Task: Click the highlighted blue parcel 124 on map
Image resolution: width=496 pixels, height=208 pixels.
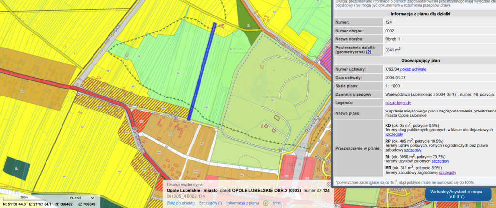Action: tap(202, 73)
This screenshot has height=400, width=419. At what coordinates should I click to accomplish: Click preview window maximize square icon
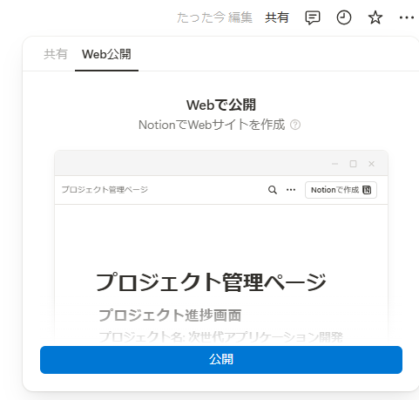[x=353, y=164]
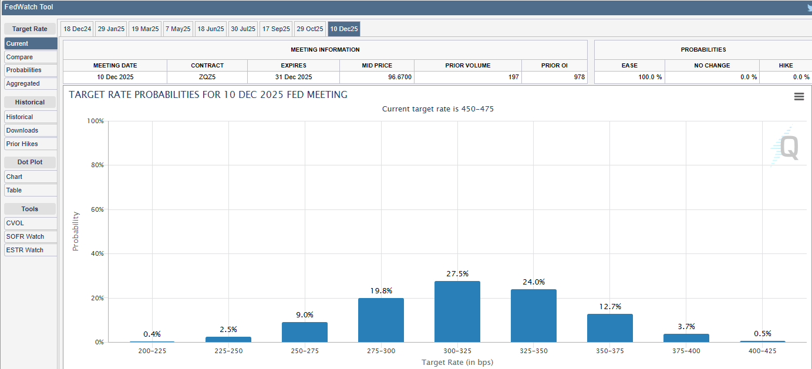Click the Twitter bird icon
Screen dimensions: 812x369
808,7
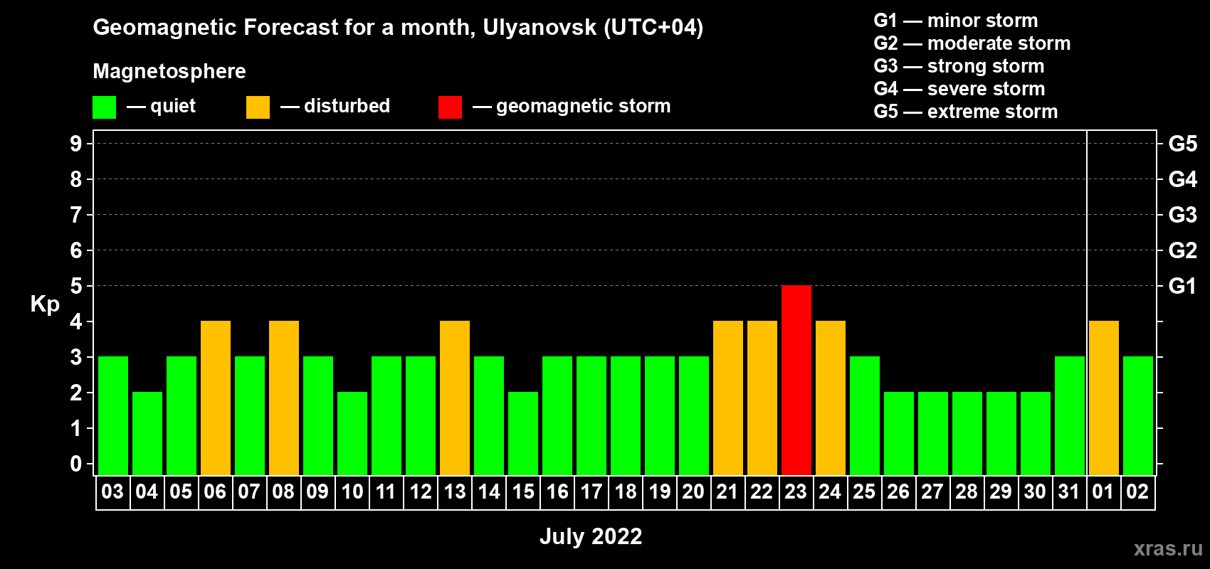Viewport: 1210px width, 569px height.
Task: Click the Geomagnetic Forecast chart title
Action: point(398,27)
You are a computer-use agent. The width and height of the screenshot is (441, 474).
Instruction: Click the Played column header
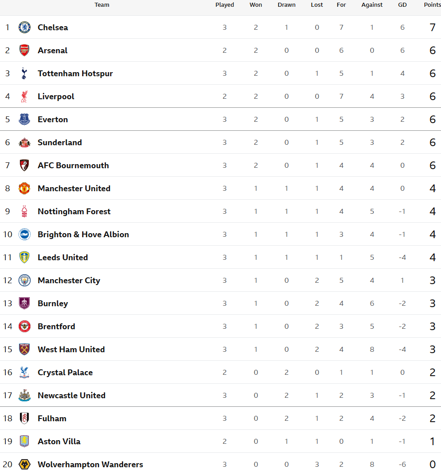coord(225,5)
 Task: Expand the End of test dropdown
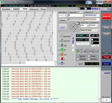(x=98, y=30)
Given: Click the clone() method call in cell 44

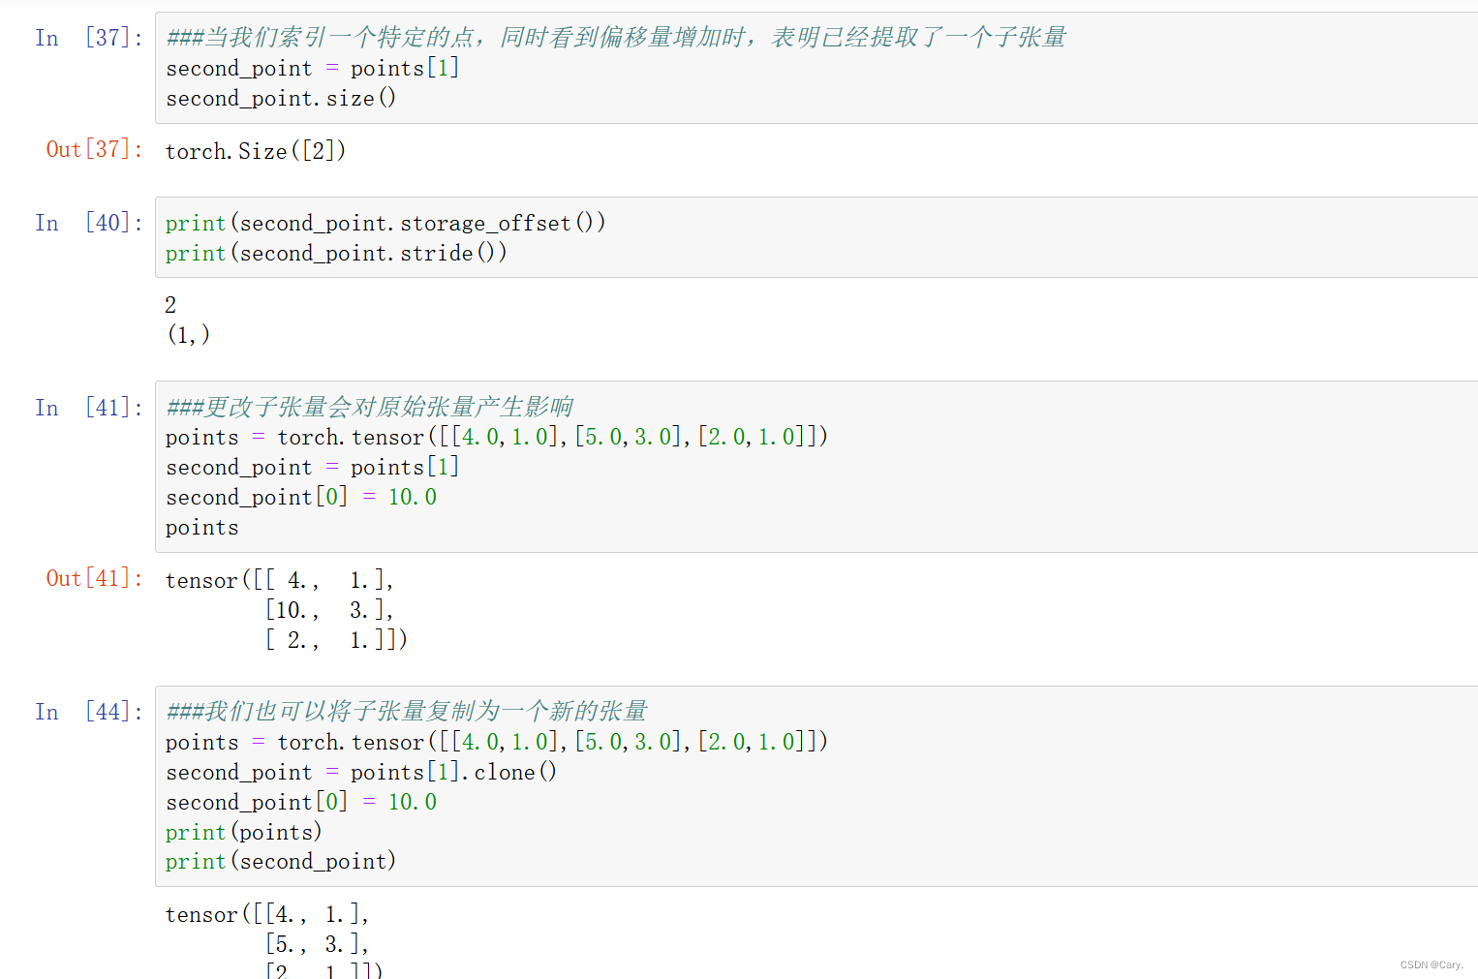Looking at the screenshot, I should coord(513,772).
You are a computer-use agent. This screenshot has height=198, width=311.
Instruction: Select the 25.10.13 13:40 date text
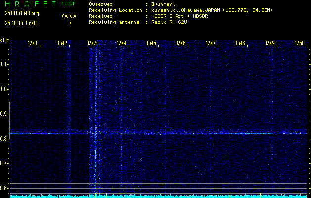pos(21,23)
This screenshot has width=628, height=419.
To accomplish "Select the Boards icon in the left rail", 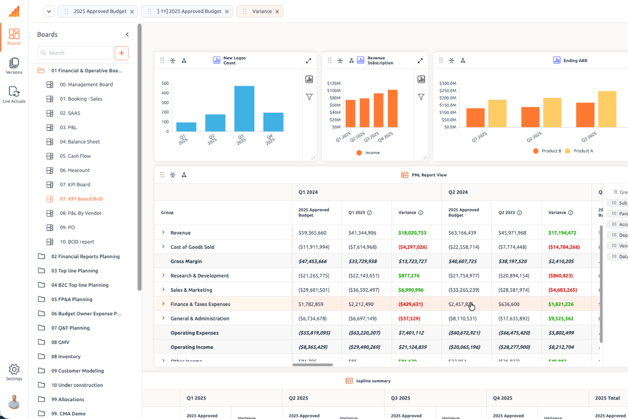I will (14, 34).

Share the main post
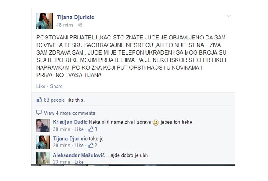pos(56,86)

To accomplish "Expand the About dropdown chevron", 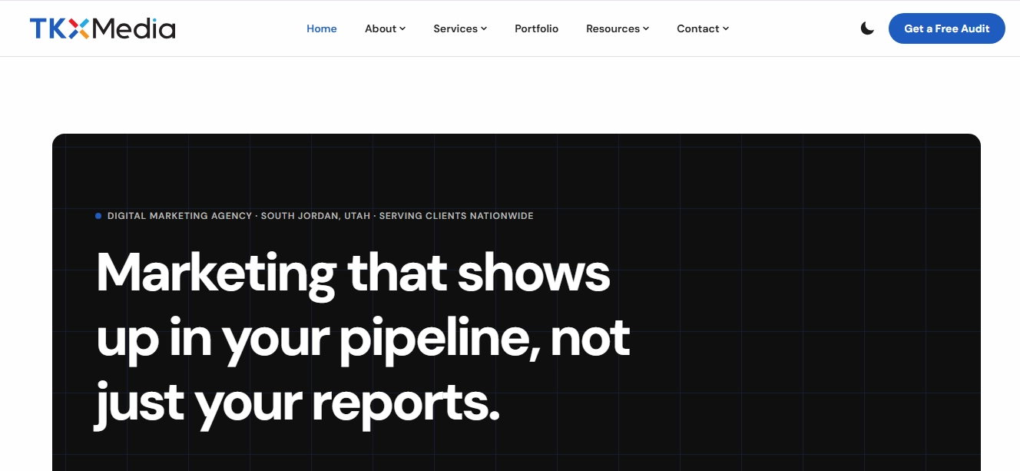I will (402, 28).
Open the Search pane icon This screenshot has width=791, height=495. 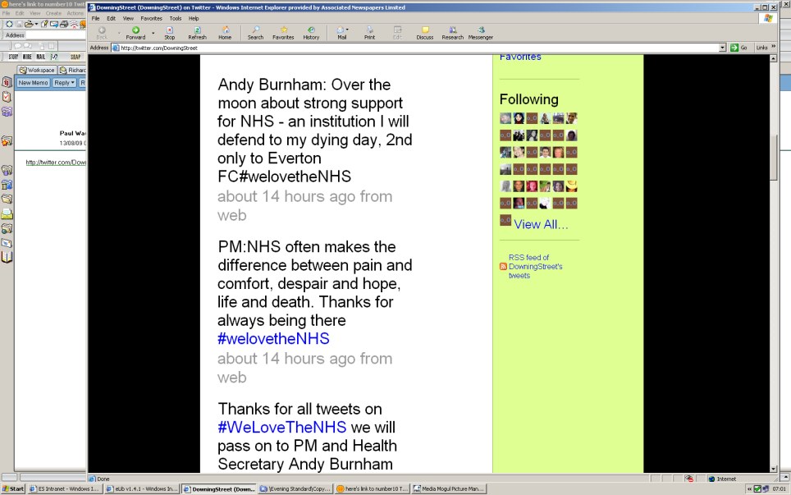pyautogui.click(x=256, y=32)
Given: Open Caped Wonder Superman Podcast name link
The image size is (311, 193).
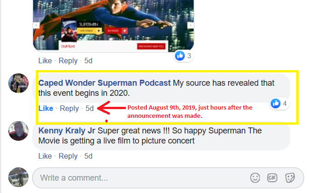Looking at the screenshot, I should click(x=104, y=83).
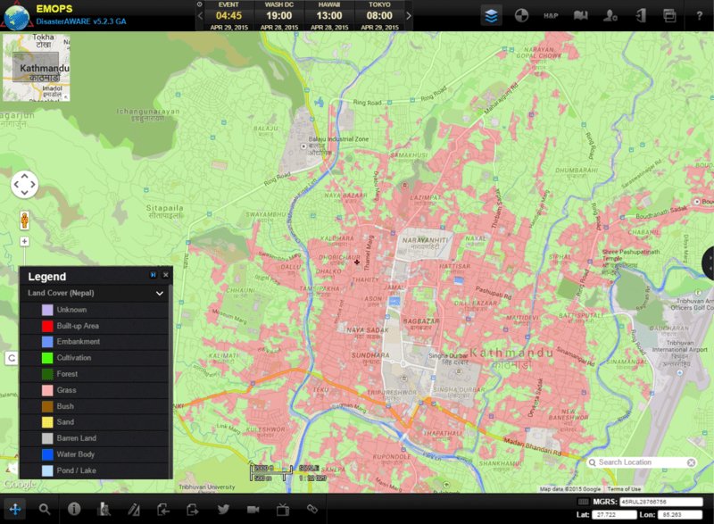The image size is (714, 524).
Task: Open the Twitter feed icon
Action: (x=223, y=509)
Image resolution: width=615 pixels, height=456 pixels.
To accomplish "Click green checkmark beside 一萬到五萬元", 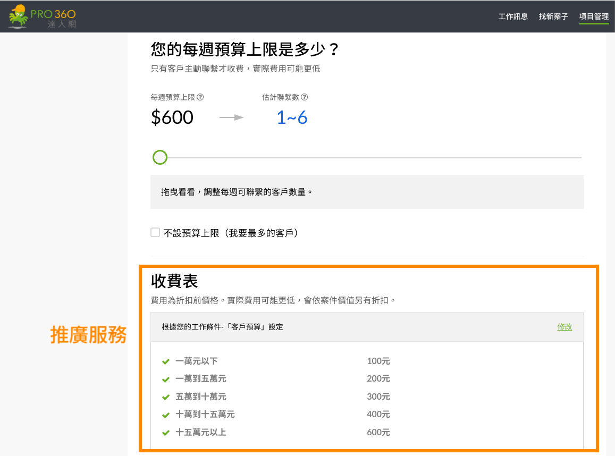I will pos(166,379).
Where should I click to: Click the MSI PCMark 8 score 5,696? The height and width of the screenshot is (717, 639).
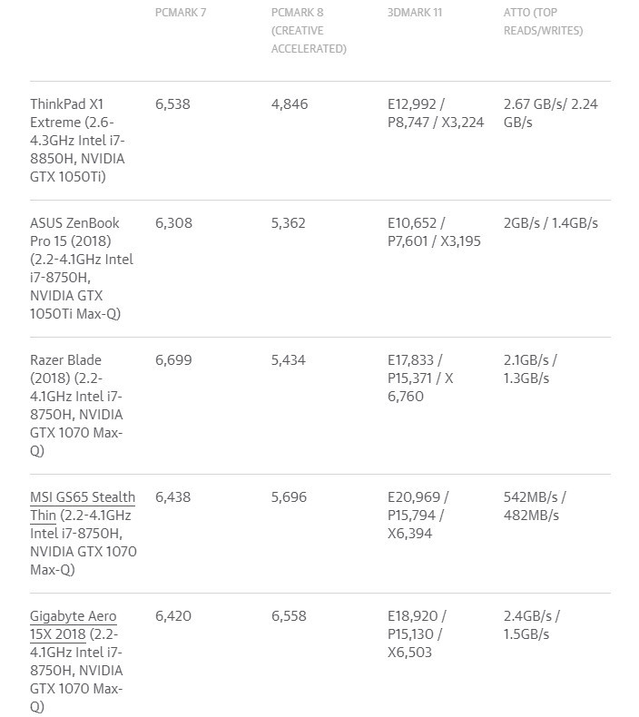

TASK INSTRUCTIONS - Your task is to copy each line of the data above that holds "agent".

RESPONSE AREA -
You are a computer-use agent. The width and height of the screenshot is (441, 474).
You are a computer-use agent. This screenshot has height=198, width=311.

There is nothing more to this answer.